- **Objective**
Return each line of the material below that contains the string "height", copied in full.

- **Supplied material**

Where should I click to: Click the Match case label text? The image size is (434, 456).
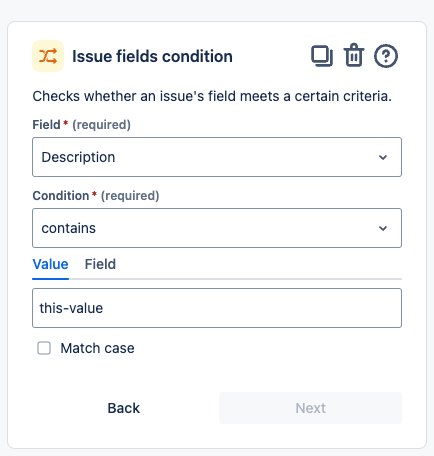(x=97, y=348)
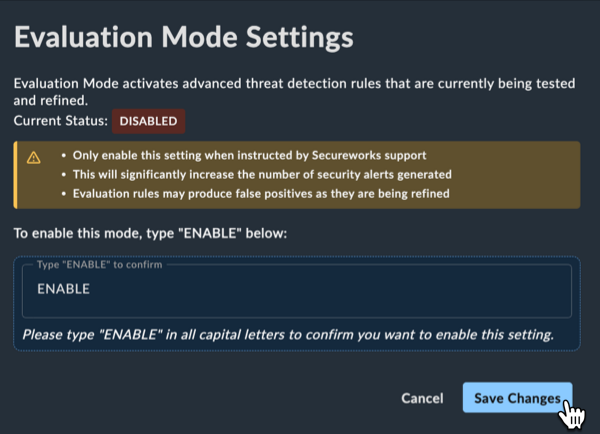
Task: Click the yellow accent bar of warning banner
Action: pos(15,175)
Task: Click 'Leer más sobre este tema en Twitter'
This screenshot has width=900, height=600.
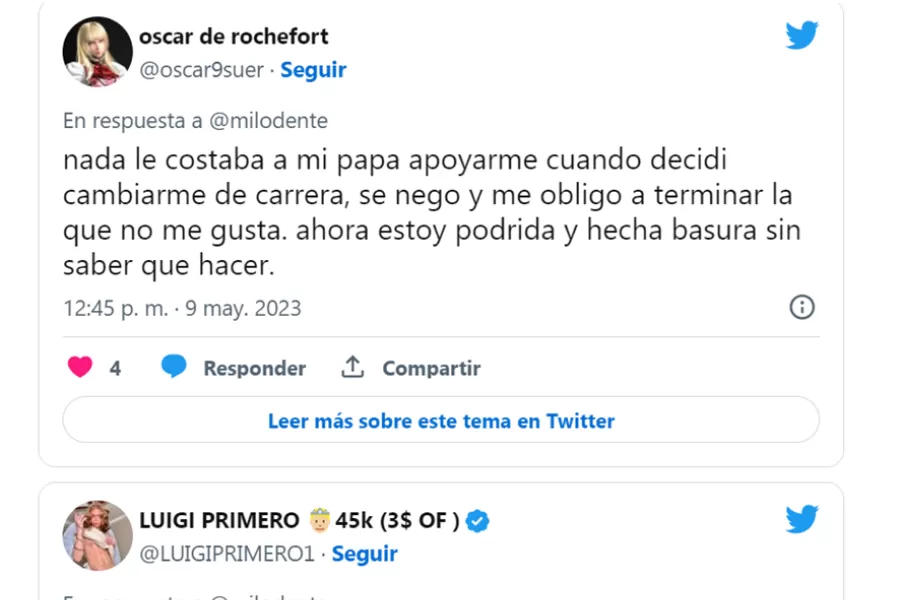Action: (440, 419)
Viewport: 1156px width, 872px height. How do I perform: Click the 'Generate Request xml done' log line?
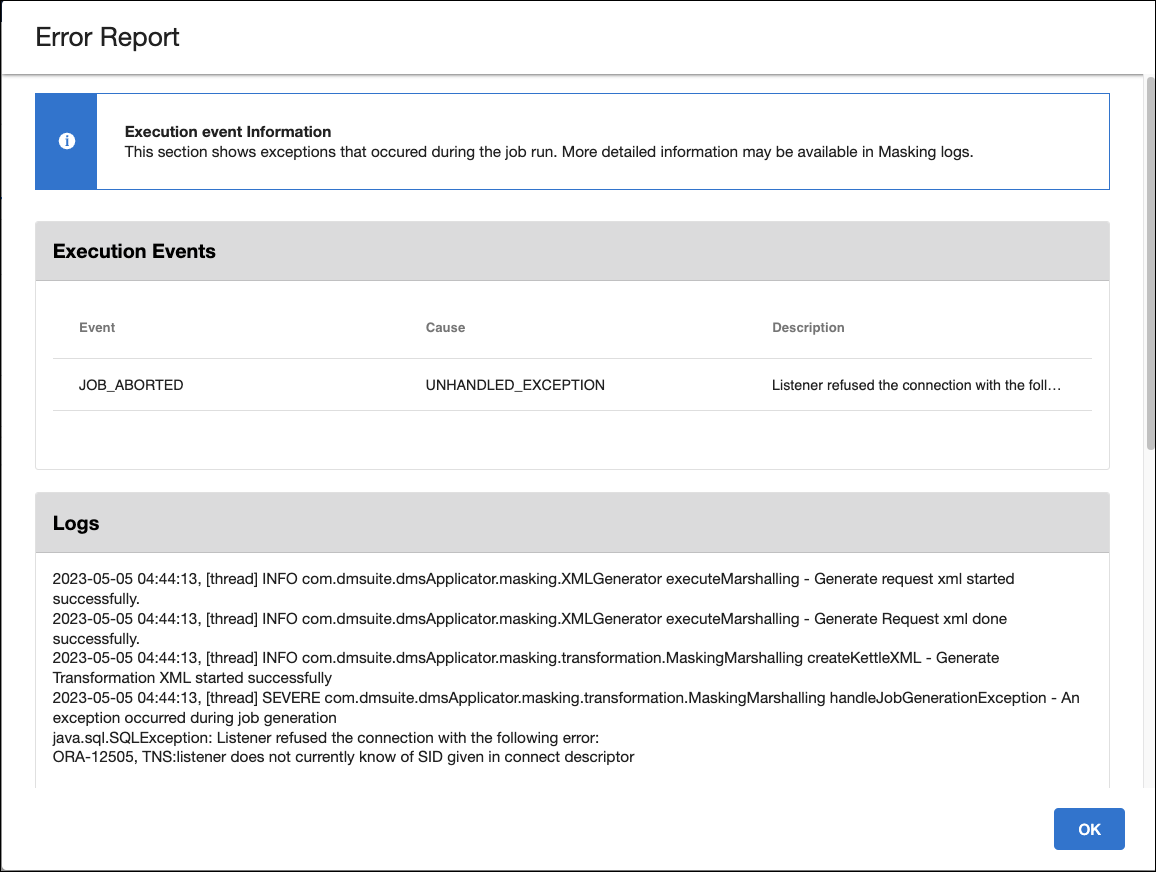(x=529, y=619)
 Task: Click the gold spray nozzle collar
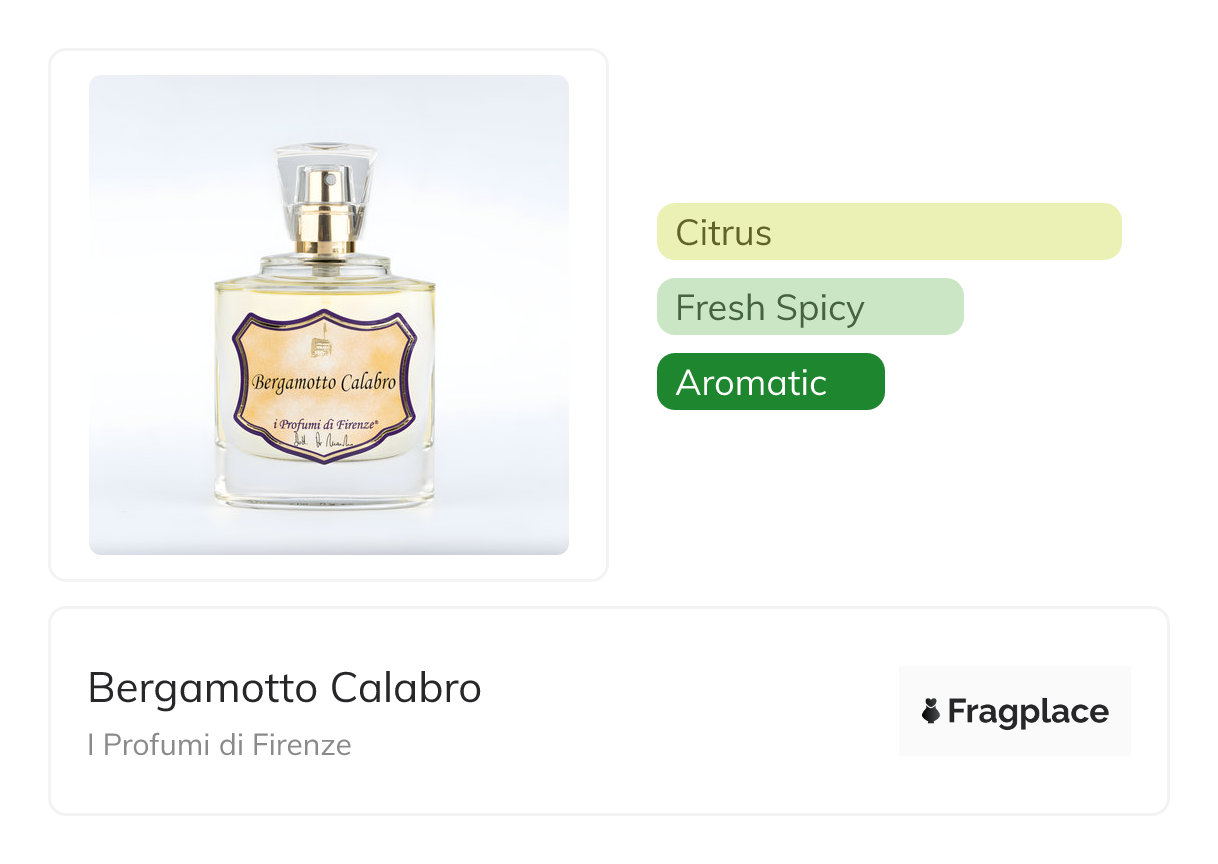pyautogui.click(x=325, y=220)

==

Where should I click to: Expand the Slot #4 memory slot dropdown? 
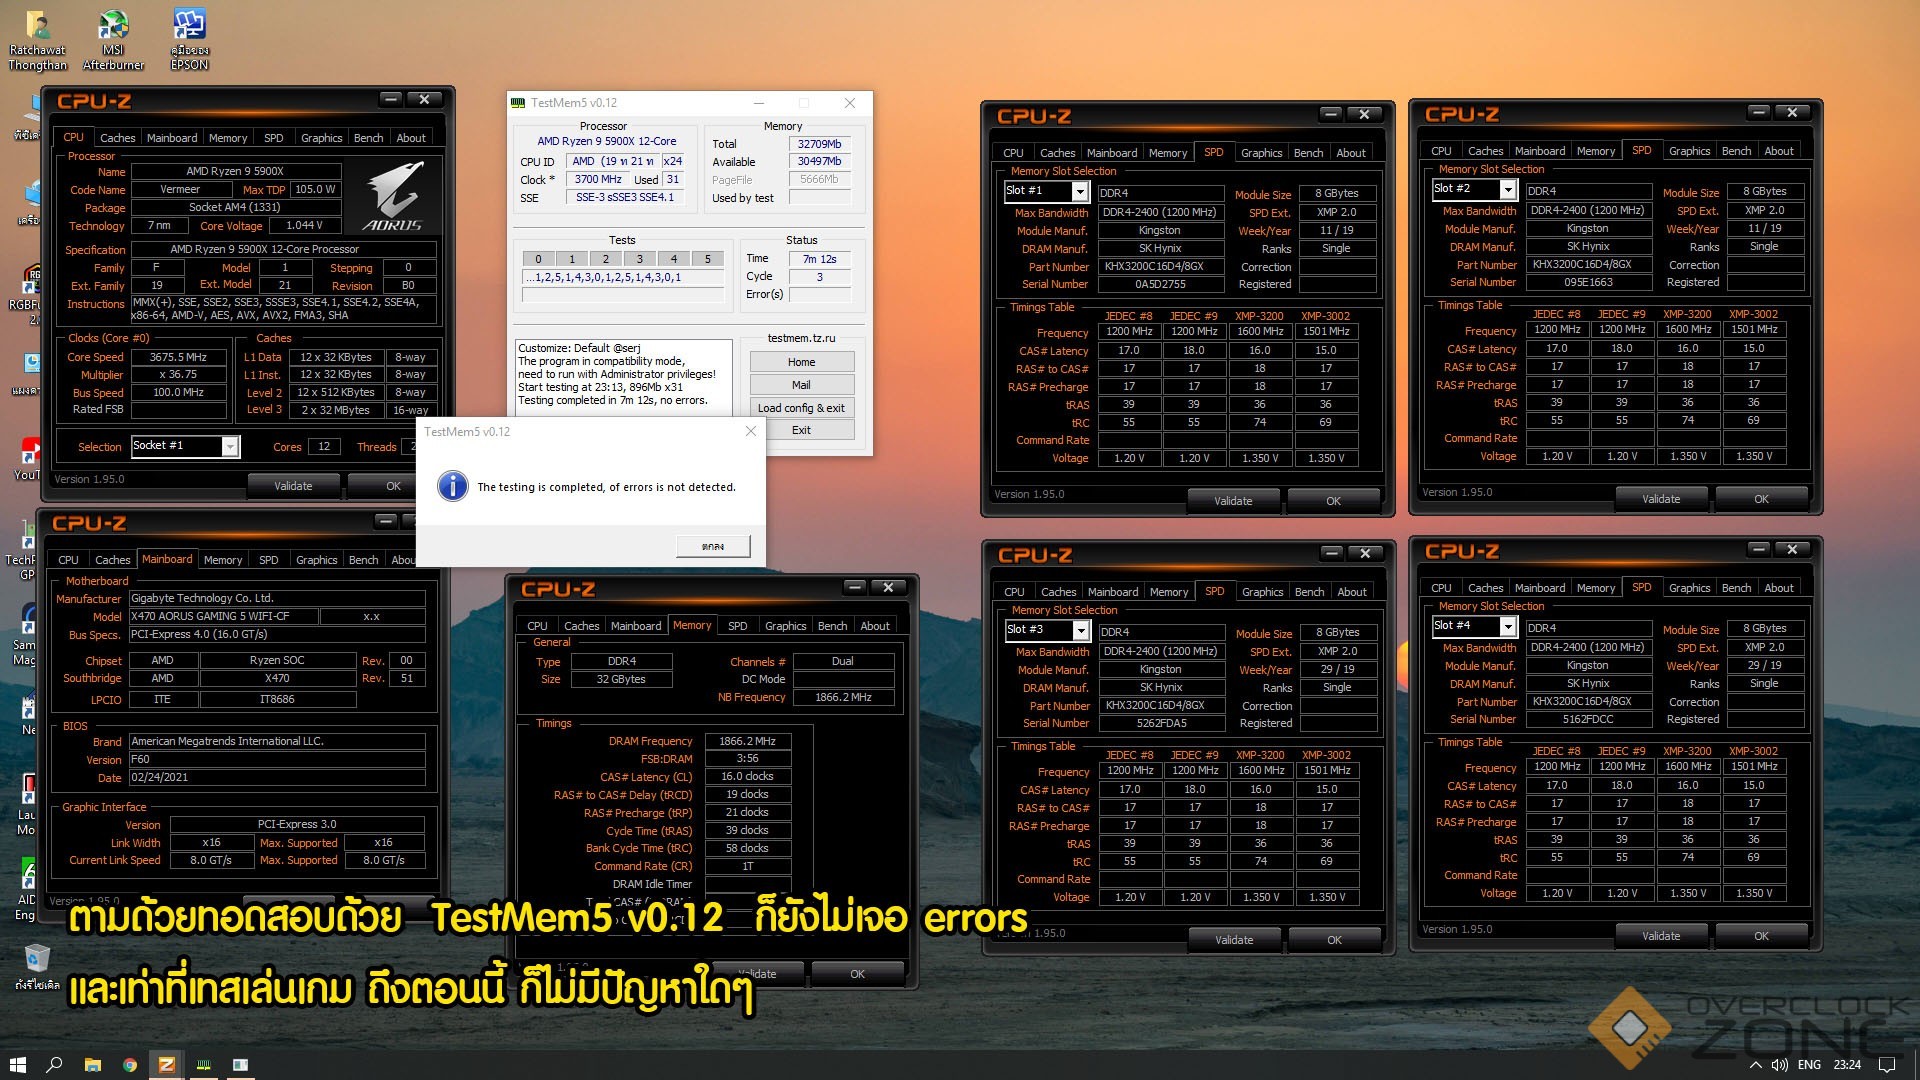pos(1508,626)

---

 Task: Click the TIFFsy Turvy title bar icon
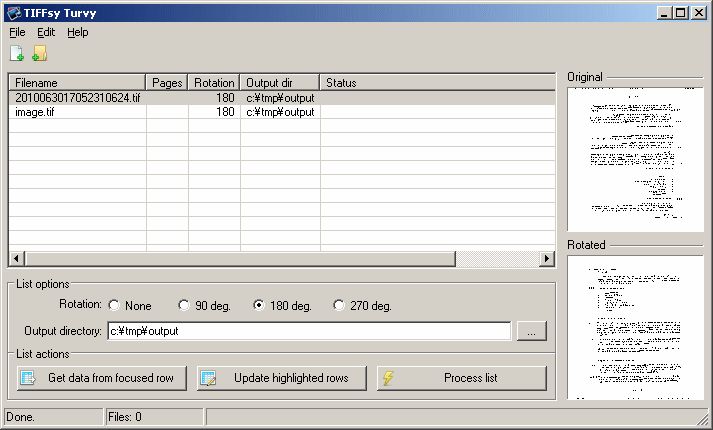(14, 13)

- **Exercise response**
This screenshot has width=900, height=600.
Viewport: 1156px width, 872px height. How do I perform: Click the 'Generate Request xml done' log line?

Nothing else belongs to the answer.